Но религия (понимаемая таким образом как вера в вечную и все объясняющую реальность) поначалу выступает под видом искусства. Поэма и пирамида, храм-образ и картина, драма и сказочная легенда – все это религия: но это, пожалуй, религия как искусство. А это значит, что в них вечное представлено под чувственными образами, работой художника, причем в бренном материале ограниченного диапазона. Однако даже резчики давно минувших дней, чьи работы были найдены на плоскогорьях Оверни, знали, что они придают окружающей их бренной жизни квазибессмертие: а мифотворец дикарского племени возводил происшествие одного сезона в вечную силу любви и страха. Циник может напомнить нам, что с самой лучшей картины художника, с готовностью
«Мы обращаемся к той девушке, что бродит через реку».

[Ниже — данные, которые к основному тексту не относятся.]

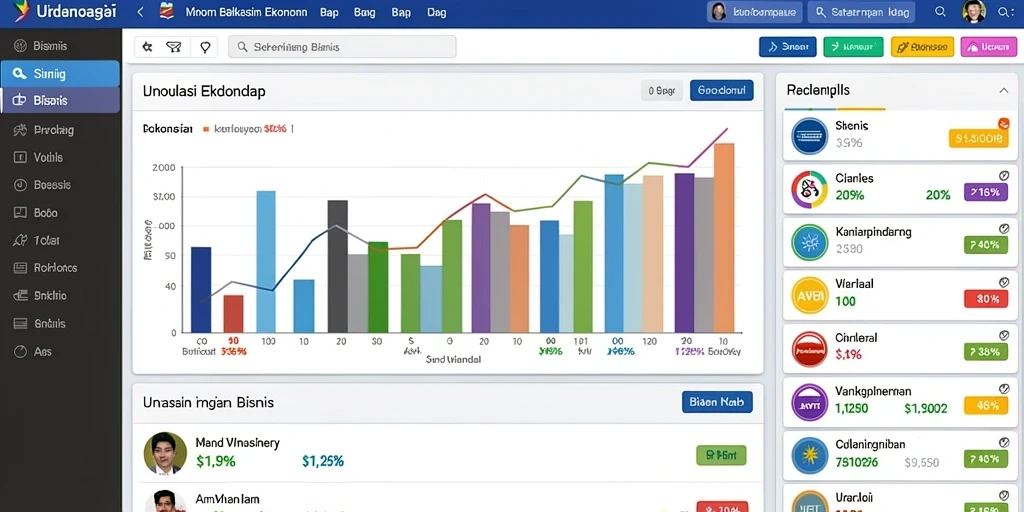This screenshot has height=512, width=1024.
Task: Open the Satarnpan ldag dropdown in header
Action: coord(861,12)
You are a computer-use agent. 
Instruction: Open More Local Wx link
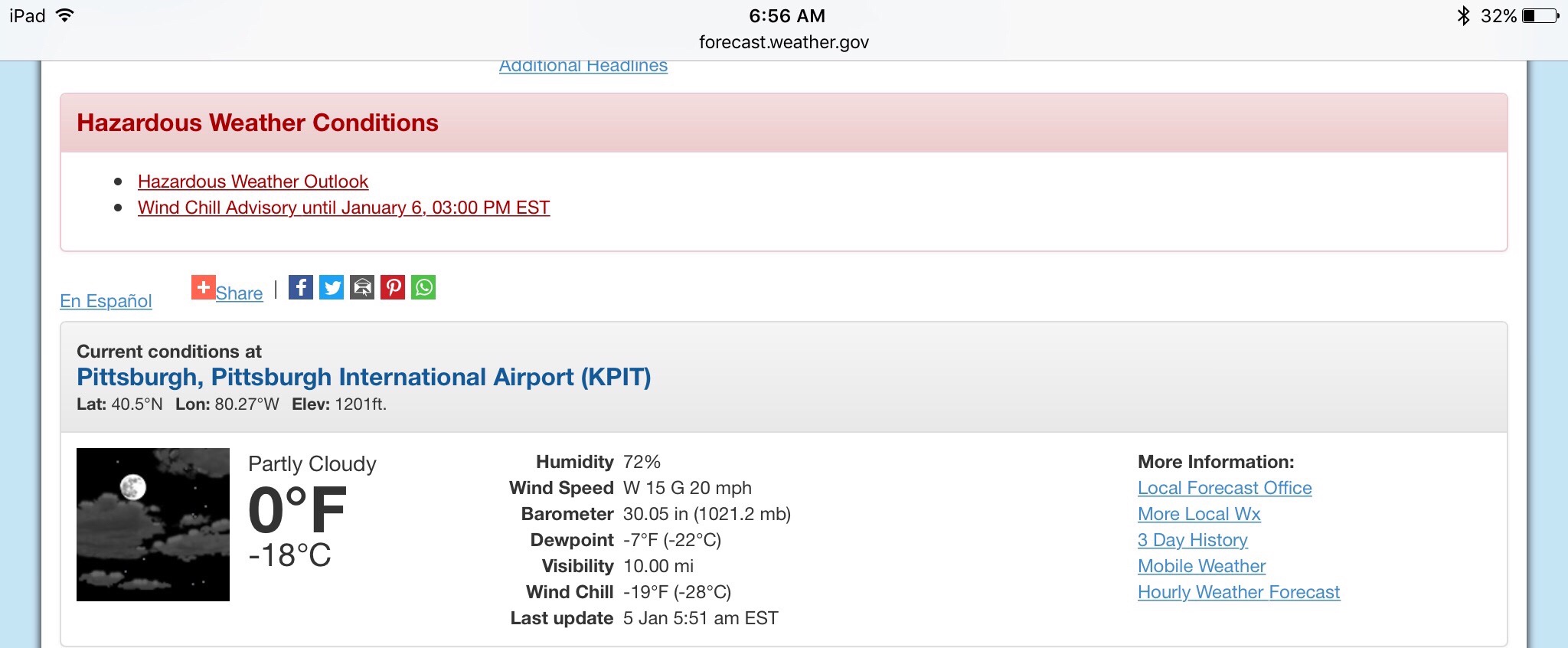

И все же в ответ цинику можно сказать, что, если бы не глубоко запечатленный урок художника, наш взгляд привлек бы лишь грубый инстинкт. Художник, поэт, музыкант открывают нам смысл, истину, реальность мира: они учат нас, они помогают нам, отсталым младшим братьям, видеть, слышать, чувствовать то, что наши грубые чувства не смогли обнаружить. Они снова и снова совершают чудо хлеба и рыбы: из обычных, ограниченных вещей каждого дня они создают хлеб жизни, которым продолжают питаться поколения.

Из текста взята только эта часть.